Which lines make up the answer? Those from the line with "Task: Click the 5-star review star icon" through the end of the data; reproduce them exactly.

(Data excerpts)
[Start of section]
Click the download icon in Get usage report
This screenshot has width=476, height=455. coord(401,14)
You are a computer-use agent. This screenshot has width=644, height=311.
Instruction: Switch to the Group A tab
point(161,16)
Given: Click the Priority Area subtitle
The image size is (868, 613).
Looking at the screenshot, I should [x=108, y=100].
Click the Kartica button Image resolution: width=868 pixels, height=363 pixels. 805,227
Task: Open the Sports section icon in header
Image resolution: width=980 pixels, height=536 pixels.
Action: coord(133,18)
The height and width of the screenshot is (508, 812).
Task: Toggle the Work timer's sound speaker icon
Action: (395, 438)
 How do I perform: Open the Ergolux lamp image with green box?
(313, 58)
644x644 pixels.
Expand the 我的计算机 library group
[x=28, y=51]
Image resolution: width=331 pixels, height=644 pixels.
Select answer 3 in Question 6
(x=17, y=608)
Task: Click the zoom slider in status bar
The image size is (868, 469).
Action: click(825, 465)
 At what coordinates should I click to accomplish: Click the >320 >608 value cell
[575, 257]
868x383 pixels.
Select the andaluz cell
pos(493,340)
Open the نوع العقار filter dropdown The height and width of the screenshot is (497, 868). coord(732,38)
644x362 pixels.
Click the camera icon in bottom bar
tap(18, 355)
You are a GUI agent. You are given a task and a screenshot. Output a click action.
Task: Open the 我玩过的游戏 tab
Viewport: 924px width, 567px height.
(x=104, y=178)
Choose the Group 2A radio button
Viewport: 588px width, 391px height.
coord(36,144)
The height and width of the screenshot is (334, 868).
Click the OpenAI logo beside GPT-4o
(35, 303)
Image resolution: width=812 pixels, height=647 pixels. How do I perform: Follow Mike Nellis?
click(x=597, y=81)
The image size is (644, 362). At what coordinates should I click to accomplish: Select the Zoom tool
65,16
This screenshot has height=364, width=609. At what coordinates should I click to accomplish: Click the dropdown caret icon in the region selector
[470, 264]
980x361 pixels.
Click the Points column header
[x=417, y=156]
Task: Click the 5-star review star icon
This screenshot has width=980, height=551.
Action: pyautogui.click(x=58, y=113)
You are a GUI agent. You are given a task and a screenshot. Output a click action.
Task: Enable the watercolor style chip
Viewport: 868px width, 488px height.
[End of section]
[SOLUTION TO THIS EXERCISE]
Task: Click the 5-star review star icon
This screenshot has width=980, height=551.
Action: pyautogui.click(x=58, y=113)
You are a GUI agent. You are given a task and a screenshot. Output a click action.
Task: Enable the watercolor style chip
Viewport: 868px width, 488px height.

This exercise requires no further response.